Los violentos enfrentamientos registrados durante el operativo policial y militar de desbloqueo en el municipio cruceño de San Julián dejaron un saldo de 33 personas heridas, entre civiles y efectivos policiales, según confirmó este domingo la Defensoría del Pueblo tras una verificación en centros de salud y zonas afectadas por el conflicto.

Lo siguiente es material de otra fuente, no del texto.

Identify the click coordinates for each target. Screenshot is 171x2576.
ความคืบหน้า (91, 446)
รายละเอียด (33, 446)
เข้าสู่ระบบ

El informe defensorial detalla que entre los lesionados se encuentran 26 civiles y siete policías, en una de las jornadas más tensas desde el inicio de las movilizaciones y bloqueos que afectan al país desde hace más de un mes. La institución expresó preocupación por la escalada de violencia registrada durante la intervención.
De acuerdo con los datos oficiales, 24 civiles sufrieron heridas leves y moderadas, por lo que recibieron atención médica y posteriormente fueron dados de alta. Sin embargo, otros dos permanecen hospitalizados y serán sometidos a intervenciones quirúrgicas debido a la gravedad de sus lesiones. Uno de ellos presenta una herida provocada por proyectil de arma de fuego.
La situación también dejó consecuencias severas entre las fuerzas del orden. La Defensoría confirmó que cuatro policías fueron alcanzados por disparos, mientras cumplían labores de desbloqueo en la carretera que conecta Santa Cruz con Beni. Uno de los uniformados permanece internado en una unidad de terapia intensiva y su estado es considerado delicado.
“Toda actuación estatal en contextos de conflictividad social debe regirse por los principios de legalidad, necesidad y proporcionalidad en el uso de la fuerza”, recordó la Defensoría del Pueblo en su pronunciamiento, enfatizando que la protección de la vida y la integridad física debe prevalecer en cualquier operativo de control del orden público.
La entidad también advirtió que el derecho a la protesta pierde protección cuando deriva en hechos de violencia extrema. En ese contexto, señaló que durante los disturbios se habría evidenciado la presencia de actores paraestatales y grupos de choque, además del uso de armas de fuego y explosivos, elementos que incrementaron significativamente el riesgo para civiles y uniformados.
Ante la gravedad de los hechos, la Defensoría solicitó al Ministerio Público desarrollar una investigación “objetiva, imparcial y transparente” para determinar responsabilidades individuales y esclarecer cómo se produjeron los enfrentamientos. El organismo considera fundamental identificar a quienes promovieron o ejecutaron actos violentos durante la jornada.
Asimismo, recordó las recomendaciones emitidas por la Comisión Interamericana de Derechos Humanos (CIDH) y el Grupo Interdisciplinario de Expertos Independientes (GIEI-Bolivia), que advierten sobre los riesgos de la conformación de grupos que asuman funciones de seguridad. Mientras la tensión persiste en varias regiones del país, la Defensoría exhortó a todos los sectores a evitar una escalada de la violencia, privilegiar el diálogo y proteger a la población civil, anunciando que mantendrá un monitoreo permanente de la situación.